To say that I experience my employment, in any time capacity, as alienation, would be an understatement. Were I a bit more confident, were our family situation more secure, leaving work completely would be marvelous. The compromise we reached, however, is satisfactory enough.
I find the connection between Marx's discussion of alienation in capitalist societies, in many ways, to have an affinity with John Wesley's discussion of the necessity for the New Birth. Marx is speaking of a socio-economic condition that leaves us strangers to that which most makes us human. Wesley is speaking of a spiritual condition that leaves us estranged from God. In both cases, there is, indeed, a solution. For Marx, it is a reordering of society so that labor, that which makes us most human, is no longer opposed to but rather supports a fully human life. For Wesley, the experience of the New Birth, acknowledging what God has done for and in us, awakens us to our new life in Christ, a new life lived in community with God and our fellow Christians, a life lived toward holiness, which Wesley understood as the further work of Divine Grace in the community of believers.
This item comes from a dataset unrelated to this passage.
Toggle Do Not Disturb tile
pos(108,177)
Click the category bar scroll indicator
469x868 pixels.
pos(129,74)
Both men saw the sad state of their fellow human beings. Both men felt compassion for the very real human suffering. Both men offered a diagnosis of the underlying condition - alienation, original sin - that cut through all the social and religious hype that helped so many rest uneasy with their truncated lives. The pabulum of the capitalist, the cheap grace of the State Church with its assurances that baptism was sufficient unto salvation are little more than the rhetoric of the powerful who offer us nothing but sickly-sweet bromides, veils for our eyes and blocks for our ears so that we cannot even see or hear the reality around us. We are lost. We know it. We cannot, however, define or understand what this lostness is, let alone what to do about it.
For Wesley, the New Birth was the work of God. With this "moment", as he calls it, we now have the opportunity to work toward that holiness of life and heart, as he calls it, that leads to eternal life. For Marx, the revolution leads to the control of the means of production, giving to the working class the power to make work, that which makes us human (he borrows from Feuerbach the term "species-being" to clarify the understanding of work as that which differentiates us from other animals), no longer alien to us, a power over us, but something fully human.
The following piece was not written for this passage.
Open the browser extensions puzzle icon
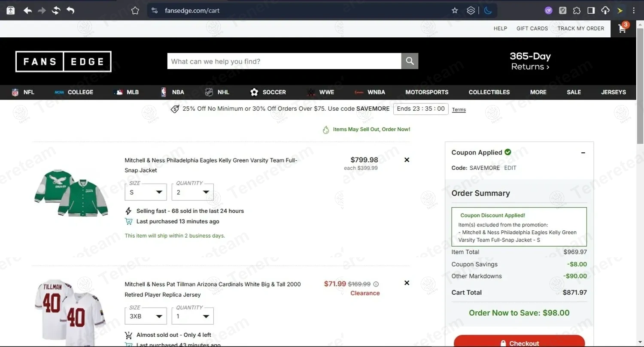 [577, 11]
St. Paul wrote that Christ came not only so that we might have life, but that we might have it more abundantly. Wesley was working through his own understanding of what that meant. In much the same way, albeit in different language, with different concerns, Marx, too, was working through what it might mean, in a situation where an entire class of human beings is estranged from that which makes them most human, what it would mean to have a full life, an abundant life, a truly human life.